About 3,000 religious scholars, government officials, ethnic elders and members of civil society attended a meeting in Kandahar on Thursday.

Among the key speakers was the supreme leader of the Islamic Emirate of Afghanistan (IEA) Mullah Haibatullah Akhundzada.

The media was however prevented from recording or filming Akhundzada’s speech.

Amir Khan Muttaqi, the acting Minister of Foreign Affairs, said at the meeting that the IEA wants good relations with the world, but that the foreign community should not expect relations to normalize immediately – not after 20 years of war.

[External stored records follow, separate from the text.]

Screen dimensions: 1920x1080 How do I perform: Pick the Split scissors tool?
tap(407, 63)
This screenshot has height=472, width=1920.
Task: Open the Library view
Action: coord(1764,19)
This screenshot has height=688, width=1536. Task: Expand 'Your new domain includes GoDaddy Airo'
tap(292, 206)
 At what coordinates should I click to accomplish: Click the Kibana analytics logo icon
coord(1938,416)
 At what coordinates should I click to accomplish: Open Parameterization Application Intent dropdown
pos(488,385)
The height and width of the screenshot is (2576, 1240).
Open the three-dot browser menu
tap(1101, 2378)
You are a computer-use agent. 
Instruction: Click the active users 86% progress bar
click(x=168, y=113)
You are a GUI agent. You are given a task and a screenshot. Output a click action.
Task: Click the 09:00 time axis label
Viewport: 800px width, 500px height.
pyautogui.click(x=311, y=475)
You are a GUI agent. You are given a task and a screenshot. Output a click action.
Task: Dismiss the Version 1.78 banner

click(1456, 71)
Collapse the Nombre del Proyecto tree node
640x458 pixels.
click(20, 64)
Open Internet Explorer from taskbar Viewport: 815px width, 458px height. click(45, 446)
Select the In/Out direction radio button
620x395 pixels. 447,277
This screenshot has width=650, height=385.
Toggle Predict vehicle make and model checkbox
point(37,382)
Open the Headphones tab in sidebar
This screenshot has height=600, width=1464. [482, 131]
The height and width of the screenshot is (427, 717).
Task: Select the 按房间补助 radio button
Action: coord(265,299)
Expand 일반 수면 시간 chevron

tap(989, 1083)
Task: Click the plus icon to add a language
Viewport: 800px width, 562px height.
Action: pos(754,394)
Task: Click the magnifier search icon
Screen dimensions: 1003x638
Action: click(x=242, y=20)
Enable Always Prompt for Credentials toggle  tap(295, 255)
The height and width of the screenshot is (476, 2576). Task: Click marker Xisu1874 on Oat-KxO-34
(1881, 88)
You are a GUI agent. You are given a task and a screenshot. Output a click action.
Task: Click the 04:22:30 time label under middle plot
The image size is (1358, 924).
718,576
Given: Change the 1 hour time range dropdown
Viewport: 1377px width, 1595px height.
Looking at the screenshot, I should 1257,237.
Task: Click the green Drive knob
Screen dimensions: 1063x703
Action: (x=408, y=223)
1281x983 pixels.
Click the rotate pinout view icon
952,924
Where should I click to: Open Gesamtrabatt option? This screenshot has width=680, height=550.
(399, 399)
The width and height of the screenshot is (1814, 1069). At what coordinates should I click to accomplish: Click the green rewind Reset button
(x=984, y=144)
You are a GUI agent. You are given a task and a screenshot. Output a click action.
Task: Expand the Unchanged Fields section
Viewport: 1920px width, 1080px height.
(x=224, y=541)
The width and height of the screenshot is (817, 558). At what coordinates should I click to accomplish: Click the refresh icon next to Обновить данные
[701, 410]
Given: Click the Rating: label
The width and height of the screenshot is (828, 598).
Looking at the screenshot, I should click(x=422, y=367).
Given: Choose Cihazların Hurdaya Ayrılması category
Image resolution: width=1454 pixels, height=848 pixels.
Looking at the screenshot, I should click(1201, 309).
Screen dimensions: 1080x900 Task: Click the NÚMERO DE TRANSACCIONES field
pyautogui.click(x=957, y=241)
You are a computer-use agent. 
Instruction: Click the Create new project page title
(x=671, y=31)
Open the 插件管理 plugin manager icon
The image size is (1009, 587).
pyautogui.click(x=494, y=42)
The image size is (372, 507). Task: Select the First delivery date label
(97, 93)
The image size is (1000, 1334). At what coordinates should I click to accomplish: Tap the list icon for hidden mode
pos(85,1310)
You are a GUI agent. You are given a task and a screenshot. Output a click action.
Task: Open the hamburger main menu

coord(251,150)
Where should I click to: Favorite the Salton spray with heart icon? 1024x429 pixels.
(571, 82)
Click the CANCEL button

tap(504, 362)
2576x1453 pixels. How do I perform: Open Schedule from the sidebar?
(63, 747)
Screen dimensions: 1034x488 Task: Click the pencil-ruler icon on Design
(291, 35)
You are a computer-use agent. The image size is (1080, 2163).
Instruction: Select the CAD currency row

Muttaqi said that while the IEA wants good relations with the international community, they expect the world to allow Afghans to live according to their beliefs and traditions.

He also said that they have made many achievements in building trade relations with countries in the region and currently the borders are open to Afghan traders who are now exporting their goods.

On the other hand, acting Minister of Vice and Virtue has said that the IEA has made countless sacrifices to end the occupation and establish an Islamic system in Afghanistan.

However, Afghans across the country are hoping that one of the outcomes of this meeting will be the decision to reopen schools for girls above Grade 6.

But it is not clear as to whether the subject was discussed at the meeting.

This is the second such meeting in as many months. The first one, two months ago, took place at the Loya Jirga Hall in Kabul.